Limitations of our study would be the short time frame for supplementation. We used an average recommended dose of tyrosine under a high‐stress condition. Furthermore, we failed to administer a patient‐rated outcome measure. Future assessment can perhaps use more than one OH test, use a valid patient‐rated outcome tool, and do continuous BP monitoring that could assess the fluctuations of BP throughout the day during the cycle of l‐dopa. The level that plasma tyrosine was increased to was not sufficient enough to affect plasma NE production. Dosage and the resulting plasma and brain levels of tyrosine are important determinants of its clinical effectiveness. Future studies may investigate a higher dose of l‐tyrosine to increase circulating concentrations of tyrosine over a longer period of time in a larger cohort of subjects.
l‐tyrosine at a dosage of 1,000 mg daily (500 mg 2× daily) for 7 days is safe and well tolerated in subjects receiving dopamine therapy and other anti‐Parkinson's medication. l‐tyrosine at 1,000 mg daily was enough to increase plasma tyrosine in PD. Supplementing 1,000 mg/day of l‐tyrosine to individuals with PD does not affect OH or autonomic responses during acute exercise stress.
Author Roles
(1) Research Project: A. Conception, B. Organization, C. Execution; (2) Statistical Analysis: A. Design, B. Execution, C. Review and Critique; (3) Manuscript: A. Writing of the First Draft, B. Review and Critique.
J.D.D.: 1A, 1B, 1C, 2C, 3A, 3B
E.R.: 2A, 2B, 2C, 3B
E.M.L.: 2A, 2B, 2C, 3B
W.G.W.: 1B, 1C, 2C, 3B
Disclosures
Funding Sources and Conflicts of Interest: This study was funded by the Michael J. Fox Foundation Rapid Response Innovation Award.

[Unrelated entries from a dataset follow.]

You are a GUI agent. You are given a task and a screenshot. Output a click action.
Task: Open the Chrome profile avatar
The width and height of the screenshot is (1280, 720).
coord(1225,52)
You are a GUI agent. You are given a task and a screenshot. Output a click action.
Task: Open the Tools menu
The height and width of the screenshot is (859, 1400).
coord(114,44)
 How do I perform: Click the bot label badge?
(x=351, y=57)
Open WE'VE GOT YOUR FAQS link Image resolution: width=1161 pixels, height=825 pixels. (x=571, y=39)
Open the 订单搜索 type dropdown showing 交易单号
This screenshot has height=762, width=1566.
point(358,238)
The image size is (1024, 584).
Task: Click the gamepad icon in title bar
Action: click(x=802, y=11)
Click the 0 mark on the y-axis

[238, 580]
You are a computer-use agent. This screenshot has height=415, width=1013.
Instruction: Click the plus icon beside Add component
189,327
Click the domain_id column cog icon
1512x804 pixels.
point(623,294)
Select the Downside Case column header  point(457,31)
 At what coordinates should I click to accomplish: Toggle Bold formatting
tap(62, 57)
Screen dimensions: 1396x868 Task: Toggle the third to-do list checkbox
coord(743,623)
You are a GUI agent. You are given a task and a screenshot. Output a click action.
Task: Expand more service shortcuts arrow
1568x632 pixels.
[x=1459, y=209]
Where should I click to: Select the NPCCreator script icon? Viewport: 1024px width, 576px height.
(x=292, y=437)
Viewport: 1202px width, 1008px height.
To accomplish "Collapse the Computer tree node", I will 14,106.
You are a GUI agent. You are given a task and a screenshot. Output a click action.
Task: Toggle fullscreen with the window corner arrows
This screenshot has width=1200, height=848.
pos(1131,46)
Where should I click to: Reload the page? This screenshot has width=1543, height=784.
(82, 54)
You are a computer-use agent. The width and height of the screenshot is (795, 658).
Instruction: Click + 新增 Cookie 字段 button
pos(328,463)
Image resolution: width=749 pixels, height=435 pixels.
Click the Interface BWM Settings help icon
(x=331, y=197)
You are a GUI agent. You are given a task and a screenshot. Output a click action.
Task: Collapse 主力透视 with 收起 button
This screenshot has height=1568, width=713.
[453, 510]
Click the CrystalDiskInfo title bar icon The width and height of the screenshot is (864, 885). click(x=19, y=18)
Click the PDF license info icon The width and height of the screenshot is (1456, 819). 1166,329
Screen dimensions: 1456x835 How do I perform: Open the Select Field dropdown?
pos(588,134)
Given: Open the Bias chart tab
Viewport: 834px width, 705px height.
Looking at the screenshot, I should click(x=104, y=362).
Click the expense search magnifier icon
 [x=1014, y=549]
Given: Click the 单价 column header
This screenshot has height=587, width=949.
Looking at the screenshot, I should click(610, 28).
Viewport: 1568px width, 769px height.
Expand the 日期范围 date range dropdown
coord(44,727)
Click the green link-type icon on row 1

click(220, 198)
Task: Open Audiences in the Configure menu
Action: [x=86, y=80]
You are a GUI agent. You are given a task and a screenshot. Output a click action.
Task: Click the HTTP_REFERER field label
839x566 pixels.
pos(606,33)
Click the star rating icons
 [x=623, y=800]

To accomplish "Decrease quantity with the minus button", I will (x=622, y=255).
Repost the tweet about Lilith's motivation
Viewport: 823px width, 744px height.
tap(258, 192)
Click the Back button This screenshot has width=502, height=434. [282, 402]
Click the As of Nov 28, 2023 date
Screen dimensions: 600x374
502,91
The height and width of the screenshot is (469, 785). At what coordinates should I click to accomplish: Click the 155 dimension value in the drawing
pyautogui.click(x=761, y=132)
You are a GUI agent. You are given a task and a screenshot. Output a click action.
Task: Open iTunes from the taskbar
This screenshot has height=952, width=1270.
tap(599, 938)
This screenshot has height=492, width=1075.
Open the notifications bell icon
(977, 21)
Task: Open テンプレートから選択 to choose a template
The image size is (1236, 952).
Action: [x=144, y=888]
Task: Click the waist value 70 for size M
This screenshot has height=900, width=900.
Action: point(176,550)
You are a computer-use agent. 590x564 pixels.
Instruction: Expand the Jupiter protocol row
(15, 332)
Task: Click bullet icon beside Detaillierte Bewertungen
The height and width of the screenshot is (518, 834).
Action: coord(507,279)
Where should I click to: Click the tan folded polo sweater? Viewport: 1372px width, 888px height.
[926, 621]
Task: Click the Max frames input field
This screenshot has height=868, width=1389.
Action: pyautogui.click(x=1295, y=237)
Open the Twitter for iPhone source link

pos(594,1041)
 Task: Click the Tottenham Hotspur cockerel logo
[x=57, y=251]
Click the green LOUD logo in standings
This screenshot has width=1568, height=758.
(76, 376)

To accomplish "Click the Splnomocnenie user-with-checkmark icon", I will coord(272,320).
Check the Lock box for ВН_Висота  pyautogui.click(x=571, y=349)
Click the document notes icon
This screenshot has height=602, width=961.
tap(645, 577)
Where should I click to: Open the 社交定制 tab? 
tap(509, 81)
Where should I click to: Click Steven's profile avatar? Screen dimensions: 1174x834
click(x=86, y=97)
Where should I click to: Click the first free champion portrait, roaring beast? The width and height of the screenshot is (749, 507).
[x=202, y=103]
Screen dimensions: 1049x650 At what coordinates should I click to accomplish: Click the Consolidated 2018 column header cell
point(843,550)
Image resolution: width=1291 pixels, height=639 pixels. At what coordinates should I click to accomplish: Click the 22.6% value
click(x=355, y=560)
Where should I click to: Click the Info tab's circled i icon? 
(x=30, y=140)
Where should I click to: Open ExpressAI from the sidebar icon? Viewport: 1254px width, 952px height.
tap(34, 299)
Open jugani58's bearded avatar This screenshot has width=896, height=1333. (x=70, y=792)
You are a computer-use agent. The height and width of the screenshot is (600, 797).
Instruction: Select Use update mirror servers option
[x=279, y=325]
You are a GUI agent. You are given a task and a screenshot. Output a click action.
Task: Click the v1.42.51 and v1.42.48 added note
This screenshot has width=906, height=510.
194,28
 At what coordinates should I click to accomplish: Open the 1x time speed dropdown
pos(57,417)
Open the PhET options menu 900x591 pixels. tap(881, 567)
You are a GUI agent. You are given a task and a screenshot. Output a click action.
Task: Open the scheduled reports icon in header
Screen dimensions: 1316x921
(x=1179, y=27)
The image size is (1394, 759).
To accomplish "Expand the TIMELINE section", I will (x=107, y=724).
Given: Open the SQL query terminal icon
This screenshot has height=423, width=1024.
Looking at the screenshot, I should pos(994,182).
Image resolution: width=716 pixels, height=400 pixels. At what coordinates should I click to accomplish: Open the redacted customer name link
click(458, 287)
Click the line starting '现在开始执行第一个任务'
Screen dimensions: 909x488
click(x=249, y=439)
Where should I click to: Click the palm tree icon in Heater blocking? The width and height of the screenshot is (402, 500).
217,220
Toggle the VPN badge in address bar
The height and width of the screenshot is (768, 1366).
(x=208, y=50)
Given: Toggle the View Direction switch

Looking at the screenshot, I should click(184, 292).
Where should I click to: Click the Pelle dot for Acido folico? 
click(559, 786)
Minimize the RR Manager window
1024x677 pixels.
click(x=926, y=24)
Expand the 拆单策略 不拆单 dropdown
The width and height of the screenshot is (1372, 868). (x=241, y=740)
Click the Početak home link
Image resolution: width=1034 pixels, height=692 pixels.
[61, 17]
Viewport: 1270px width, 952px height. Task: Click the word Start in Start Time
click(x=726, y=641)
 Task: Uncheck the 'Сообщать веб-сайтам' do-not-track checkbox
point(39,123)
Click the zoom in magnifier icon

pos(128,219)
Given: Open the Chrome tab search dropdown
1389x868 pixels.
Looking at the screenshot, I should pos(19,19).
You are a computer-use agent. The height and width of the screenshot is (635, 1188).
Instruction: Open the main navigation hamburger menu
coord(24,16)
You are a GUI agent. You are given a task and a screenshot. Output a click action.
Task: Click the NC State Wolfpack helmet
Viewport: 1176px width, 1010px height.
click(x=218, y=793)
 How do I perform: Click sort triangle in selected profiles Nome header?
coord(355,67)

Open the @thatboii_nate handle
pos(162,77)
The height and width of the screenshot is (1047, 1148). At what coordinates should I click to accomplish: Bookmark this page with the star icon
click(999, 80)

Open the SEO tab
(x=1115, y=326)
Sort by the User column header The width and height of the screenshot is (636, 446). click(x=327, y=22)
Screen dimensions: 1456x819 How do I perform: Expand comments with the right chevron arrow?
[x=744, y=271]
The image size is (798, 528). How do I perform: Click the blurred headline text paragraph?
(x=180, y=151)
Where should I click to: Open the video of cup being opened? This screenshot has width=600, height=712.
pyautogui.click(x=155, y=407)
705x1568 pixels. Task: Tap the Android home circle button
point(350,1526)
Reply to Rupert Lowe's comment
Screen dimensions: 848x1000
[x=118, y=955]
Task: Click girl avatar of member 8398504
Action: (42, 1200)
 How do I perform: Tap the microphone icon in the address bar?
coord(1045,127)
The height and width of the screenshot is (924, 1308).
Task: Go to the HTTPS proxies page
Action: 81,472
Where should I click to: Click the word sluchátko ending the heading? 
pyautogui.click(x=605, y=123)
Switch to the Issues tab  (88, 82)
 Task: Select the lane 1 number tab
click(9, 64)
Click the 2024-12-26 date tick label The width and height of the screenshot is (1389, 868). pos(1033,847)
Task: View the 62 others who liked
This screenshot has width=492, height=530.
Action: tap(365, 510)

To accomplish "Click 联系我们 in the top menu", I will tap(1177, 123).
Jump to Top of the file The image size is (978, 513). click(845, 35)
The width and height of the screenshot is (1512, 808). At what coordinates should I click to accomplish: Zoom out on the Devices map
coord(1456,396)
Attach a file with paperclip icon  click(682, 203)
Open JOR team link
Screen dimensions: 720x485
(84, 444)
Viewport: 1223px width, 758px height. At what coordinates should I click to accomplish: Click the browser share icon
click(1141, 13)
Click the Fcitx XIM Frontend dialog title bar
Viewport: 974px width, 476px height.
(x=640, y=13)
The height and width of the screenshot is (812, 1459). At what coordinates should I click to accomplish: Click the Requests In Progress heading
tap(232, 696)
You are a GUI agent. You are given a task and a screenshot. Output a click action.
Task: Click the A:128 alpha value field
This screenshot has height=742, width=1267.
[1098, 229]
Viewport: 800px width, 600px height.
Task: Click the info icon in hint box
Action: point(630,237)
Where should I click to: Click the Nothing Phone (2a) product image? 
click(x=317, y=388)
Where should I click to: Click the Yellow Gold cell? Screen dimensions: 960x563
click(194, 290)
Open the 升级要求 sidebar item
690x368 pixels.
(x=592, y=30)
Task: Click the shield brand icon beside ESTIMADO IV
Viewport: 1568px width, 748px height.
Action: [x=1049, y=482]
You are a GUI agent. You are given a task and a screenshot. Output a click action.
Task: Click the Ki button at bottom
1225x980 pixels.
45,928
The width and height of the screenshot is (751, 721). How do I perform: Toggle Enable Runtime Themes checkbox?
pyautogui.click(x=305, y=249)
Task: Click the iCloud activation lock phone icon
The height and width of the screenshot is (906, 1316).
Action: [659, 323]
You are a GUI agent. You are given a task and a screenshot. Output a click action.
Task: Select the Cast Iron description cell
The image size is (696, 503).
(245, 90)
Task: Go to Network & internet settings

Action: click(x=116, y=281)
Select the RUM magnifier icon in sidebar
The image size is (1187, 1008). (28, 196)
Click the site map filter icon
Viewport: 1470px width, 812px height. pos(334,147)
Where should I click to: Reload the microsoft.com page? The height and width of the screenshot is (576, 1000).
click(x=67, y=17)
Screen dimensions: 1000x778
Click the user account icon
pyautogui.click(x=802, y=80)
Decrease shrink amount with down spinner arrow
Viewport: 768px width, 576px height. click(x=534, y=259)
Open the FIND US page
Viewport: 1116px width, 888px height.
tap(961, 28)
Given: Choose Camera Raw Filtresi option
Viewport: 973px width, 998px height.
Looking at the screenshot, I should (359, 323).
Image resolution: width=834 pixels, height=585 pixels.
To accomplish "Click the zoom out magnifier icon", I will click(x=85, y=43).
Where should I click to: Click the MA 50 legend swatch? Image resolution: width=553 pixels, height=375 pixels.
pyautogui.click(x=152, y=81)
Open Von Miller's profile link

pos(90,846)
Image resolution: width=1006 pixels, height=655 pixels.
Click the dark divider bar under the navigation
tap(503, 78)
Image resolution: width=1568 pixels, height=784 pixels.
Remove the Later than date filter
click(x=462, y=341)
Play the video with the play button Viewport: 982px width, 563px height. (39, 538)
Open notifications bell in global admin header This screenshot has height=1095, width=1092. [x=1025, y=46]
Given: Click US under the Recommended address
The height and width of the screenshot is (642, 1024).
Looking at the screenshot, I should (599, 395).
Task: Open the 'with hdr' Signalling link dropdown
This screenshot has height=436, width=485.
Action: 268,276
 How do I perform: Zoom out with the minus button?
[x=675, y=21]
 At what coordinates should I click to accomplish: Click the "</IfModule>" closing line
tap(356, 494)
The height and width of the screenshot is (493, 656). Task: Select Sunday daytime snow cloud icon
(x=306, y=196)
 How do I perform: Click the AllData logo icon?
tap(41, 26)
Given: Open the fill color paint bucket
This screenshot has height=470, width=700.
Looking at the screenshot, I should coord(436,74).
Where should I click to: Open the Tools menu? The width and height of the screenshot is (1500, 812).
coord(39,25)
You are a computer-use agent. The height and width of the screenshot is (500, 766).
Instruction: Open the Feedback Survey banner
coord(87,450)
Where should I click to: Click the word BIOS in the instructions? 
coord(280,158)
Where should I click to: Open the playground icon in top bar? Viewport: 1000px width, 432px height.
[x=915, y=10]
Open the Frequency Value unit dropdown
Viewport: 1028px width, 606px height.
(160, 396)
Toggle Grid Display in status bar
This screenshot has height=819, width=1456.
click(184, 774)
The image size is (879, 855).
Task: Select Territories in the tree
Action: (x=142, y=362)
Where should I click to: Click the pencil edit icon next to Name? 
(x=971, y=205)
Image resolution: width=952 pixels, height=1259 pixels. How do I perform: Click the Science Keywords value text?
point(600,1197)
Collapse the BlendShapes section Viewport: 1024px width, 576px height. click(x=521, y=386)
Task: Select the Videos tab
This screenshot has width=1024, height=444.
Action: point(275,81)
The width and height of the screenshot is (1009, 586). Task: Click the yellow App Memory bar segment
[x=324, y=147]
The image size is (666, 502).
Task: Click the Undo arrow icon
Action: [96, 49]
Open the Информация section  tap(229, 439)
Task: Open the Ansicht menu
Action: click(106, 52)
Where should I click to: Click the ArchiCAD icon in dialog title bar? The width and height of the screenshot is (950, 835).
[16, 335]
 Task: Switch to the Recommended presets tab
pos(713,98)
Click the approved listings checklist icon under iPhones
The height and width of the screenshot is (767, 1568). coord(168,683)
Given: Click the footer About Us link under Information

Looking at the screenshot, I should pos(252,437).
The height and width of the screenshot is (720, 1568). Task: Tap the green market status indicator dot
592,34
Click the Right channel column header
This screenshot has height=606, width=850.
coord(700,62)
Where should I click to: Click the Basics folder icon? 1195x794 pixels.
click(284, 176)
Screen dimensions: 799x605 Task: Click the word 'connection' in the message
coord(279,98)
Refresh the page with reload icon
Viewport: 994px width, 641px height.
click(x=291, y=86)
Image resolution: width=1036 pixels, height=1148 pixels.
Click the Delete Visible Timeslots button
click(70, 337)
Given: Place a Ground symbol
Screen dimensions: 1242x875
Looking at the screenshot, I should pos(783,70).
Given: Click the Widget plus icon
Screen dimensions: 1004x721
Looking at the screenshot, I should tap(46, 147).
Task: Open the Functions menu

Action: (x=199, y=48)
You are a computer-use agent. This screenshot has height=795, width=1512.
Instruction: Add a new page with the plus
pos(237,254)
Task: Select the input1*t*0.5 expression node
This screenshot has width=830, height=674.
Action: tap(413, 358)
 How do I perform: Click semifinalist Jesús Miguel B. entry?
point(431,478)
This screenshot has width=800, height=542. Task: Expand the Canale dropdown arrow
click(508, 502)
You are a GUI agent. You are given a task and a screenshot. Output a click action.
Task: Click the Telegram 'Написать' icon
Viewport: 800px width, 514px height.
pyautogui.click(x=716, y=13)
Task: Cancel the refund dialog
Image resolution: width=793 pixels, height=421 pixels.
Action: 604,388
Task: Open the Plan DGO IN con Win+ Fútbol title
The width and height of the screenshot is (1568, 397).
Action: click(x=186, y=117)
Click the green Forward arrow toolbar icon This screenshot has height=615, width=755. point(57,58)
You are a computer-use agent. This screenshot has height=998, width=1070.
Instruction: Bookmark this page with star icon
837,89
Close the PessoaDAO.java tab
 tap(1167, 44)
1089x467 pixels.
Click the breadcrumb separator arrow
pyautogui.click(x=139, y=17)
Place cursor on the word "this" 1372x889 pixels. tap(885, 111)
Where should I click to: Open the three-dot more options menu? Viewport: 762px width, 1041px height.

Financial Disclosures for previous 12 months: J.D.D. has received a Michael J. Fox Foundation Rapid Response Innovation Award: The Effects of Tyrosine on Orthostatic Hypotension in Parkinson's Disease ($75,000; August–December 2013; role: principle investigator). E.R. has received a Michael J. Fox Foundation Rapid Response Innovation Award: The Effects of Tyrosine on Orthostatic Hypotension in Parkinson's disease ($75,000; August–December 2013; role: coinvestigator). E.M.L. has been supported by Townsend Design: Evaluation of the Townsend Design Rebel Reliever Knee Brace for Individuals with Knee Osteoarthritis ($75,000; 16 April 2013–30 June 2014; role: principal investigator); the Hartman Foundation for Parkinson's Disease (grant awarded to Stony Brook University to transition to Thomas Hartman Center for Parkinson's Disease Stony Brook): Improving gait and cognition in PD: a dual‐task intervention study (Amount, $2,000,000; subaward, $100,000; 1 April 2013–30 March 2015; role: coinvestigator); and the Foundation for Physical Medicine and Rehabilitation: Measurement of Medial Collapse During Bilateral and Unilateral Squat ($10,000; 1 June 2013–30 May 2014; role: co–principal investigator). W.G.W. has received a Michael J. Fox Foundation Rapid Response Innovation Award: The Effects of Tyrosine on Orthostatic Hypotension in Parkinson's disease ($75,000; August–December 2013; Role: coinvestigator).
Acknowledgments
The authors thank Dr. Andrew S. Feigin, M.D., Director, Laboratory of Experimental Therapeutics for Movement Disorders, The Feinstein Institute for Medical Research, North Shore LIJ, who received support from the Michael J. Fox Foundation as a consultant on this project. The authors thank Sim Basta (Adele Smithers Parkinson's Disease Treatment Center coordinator), Min‐Kyung Jung (biostatistician), Jeanine Weber, R.N., Gay Carras, R.N., and Teneisha King, M.A., for their important contributions. This trial was registered on 28 August 2012 with http://ClinicalTrials.gov identifier: NCT01676103; http://clinicaltrials.gov/.
Relevant disclosures and conflicts of interest are listed at the end of this article.